▸ **THE TASK**: Show each line of the records in which the word "button" occurs.

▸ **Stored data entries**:
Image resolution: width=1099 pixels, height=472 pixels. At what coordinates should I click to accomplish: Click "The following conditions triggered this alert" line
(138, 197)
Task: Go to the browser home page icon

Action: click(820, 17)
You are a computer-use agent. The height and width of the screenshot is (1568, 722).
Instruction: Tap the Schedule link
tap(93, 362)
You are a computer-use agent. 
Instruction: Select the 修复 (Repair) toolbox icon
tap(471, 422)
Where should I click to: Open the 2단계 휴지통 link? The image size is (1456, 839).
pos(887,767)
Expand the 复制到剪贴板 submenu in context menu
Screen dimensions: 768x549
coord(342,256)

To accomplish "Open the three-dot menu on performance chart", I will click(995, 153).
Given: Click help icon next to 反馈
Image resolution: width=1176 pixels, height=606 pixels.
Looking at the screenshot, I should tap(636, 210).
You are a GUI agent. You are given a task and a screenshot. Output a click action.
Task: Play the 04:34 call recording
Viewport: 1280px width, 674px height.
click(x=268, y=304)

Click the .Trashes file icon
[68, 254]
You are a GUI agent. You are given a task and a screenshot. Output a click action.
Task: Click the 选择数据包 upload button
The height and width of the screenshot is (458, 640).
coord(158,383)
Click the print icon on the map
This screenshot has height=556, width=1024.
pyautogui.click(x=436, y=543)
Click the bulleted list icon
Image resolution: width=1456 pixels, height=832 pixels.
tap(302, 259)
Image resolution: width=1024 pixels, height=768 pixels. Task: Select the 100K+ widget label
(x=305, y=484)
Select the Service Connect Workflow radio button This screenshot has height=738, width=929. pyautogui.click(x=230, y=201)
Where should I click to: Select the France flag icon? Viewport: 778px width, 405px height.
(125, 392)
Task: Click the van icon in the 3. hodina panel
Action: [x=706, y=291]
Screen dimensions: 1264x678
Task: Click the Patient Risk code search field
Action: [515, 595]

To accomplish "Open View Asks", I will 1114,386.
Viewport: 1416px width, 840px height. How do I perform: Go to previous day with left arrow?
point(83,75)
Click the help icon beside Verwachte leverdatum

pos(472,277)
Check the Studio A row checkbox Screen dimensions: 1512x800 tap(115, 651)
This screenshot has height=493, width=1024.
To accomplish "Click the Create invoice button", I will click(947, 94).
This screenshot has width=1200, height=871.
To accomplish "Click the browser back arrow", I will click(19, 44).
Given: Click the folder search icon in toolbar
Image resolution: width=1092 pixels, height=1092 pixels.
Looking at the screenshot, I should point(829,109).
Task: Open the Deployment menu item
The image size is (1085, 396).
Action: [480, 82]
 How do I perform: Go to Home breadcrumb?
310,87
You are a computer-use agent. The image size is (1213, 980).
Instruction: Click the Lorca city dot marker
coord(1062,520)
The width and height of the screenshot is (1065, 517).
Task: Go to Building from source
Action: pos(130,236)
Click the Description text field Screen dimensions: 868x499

▸ **SOLUTION TO THE EXERCISE**:
Task: Click the 选择数据包 upload button
Select the Service Connect Workflow radio button This screenshot has height=738, width=929. pyautogui.click(x=230, y=201)
To accomplish "Click the Create invoice button", I will click(947, 94).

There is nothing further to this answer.